Collections & Data Models
poems
- title: String
- author: String
- content: String
- slug: String (unique, URL-friendly)
- datePosted: Timestamp
comments
- poemSlug: String
- content: String
- author: String
- timestamp: Timestamp
- userId: String
- parentId: String/null
- adminReply: String (admin-only, optional)
users
- uid: String
- name: String
- role: "user" | "admin"
- email: String
poemRequests
- requestedBy: uid
- poemTitle: String
- reason: String
- timestamp: Timestamp
mailingList
- uid: String
- email: String
- subscribedOn: Timestamp
Admin Dashboard (separate app)
The admin dashboard is a dedicated Next.js app built for moderators and admins, deployed at admin.poems.toshankanwar.website
- Poem CRUD: Add, approve, edit, delete, feature poems
- User Management: List, search, ban, change roles
- Comment Moderation: Delete, reply as admin, audit logs
- Mailing List management: export, emails, stats
- Poem Requests: View/respond, one-click publish
- Analytics dashboard: charts, stats, live activity
- Authentication: admin role required (checked via Firestore + UI)

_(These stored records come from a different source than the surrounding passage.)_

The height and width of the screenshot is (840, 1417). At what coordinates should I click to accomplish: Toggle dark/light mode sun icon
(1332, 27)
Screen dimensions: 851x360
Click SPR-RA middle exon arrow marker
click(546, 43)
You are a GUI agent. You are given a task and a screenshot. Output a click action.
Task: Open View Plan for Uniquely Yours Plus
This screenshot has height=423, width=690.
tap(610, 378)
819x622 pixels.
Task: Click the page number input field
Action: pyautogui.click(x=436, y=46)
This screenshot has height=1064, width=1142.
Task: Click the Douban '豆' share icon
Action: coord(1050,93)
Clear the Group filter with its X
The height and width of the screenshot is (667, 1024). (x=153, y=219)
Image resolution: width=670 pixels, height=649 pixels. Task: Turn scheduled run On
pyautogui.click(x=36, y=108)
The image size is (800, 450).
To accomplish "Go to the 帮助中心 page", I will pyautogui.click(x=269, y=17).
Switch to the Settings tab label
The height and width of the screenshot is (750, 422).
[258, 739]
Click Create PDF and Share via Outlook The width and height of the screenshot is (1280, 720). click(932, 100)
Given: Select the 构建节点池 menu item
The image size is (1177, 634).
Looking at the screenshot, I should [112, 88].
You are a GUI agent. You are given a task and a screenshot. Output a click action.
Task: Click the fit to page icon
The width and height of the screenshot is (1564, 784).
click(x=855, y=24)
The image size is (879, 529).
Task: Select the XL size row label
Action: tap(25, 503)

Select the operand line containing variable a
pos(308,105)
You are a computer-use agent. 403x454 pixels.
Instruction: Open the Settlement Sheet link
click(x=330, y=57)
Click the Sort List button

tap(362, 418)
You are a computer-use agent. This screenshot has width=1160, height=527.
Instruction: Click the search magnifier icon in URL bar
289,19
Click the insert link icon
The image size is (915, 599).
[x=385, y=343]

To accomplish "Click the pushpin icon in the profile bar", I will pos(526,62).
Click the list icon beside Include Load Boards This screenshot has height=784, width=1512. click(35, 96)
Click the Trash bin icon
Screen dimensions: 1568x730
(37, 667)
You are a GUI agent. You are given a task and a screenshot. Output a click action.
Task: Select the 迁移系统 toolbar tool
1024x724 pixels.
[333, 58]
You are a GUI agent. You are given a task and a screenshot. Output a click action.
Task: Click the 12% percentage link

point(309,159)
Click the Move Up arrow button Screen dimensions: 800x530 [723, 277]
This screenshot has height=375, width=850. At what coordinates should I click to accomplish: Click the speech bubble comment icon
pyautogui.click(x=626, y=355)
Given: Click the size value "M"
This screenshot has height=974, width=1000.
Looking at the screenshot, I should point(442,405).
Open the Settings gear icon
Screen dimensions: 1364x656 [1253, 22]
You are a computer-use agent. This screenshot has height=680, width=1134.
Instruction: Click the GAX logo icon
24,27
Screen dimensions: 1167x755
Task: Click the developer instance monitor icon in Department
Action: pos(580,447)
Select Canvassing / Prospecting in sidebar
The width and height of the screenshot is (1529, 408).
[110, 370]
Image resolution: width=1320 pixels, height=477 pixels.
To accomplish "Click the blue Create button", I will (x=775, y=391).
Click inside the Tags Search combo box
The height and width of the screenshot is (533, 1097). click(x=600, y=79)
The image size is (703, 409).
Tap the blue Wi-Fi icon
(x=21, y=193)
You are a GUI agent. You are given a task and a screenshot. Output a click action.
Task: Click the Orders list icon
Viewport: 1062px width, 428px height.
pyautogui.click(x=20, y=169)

- Seamless connection to main Firestore DB
- Responsive, animated, professional UI (Tailwind, modals)
- Open source: GitHub Repo
Mail Server & API
A dedicated backend service (Node.js + Express + Nodemailer) powers:
- Sending welcome emails, admin approval/announcement notifications
- Mailing list subscription, opt-in/out, bulk notifications
- Fully integrated with Firestore and Firebase Admin SDK
- Endpoints:
/api/send-welcome-email,/api/send-aproval-email,/api/send-poem-announcement,/api/unsubscribe - Hosted at mail-server-poetry-website.onrender.com
- Open source: Mail Server GitHub
app.post('/api/send-welcome-email', ... );
app.post('/api/send-aproval-email', ... );
app.post('/api/send-poem-announcement', ... );
app.post('/api/unsubscribe', ... );Deployment & Hosting
- Main Site: Deployed on Vercel with auto CI/CD from GitHub.
- Admin Dashboard: Hosted as a separate app at admin.poems.toshankanwar.website (Firebase Hosting or Vercel).
- Mail Server: Hosted on Render for scalable mail API.
- Firestore: Central data store, rules-enforced, real-time.
- GitHub: All code open source. See main repo and admin repo.
All sensitive keys are securely stored in environment files. Never commit secrets to source!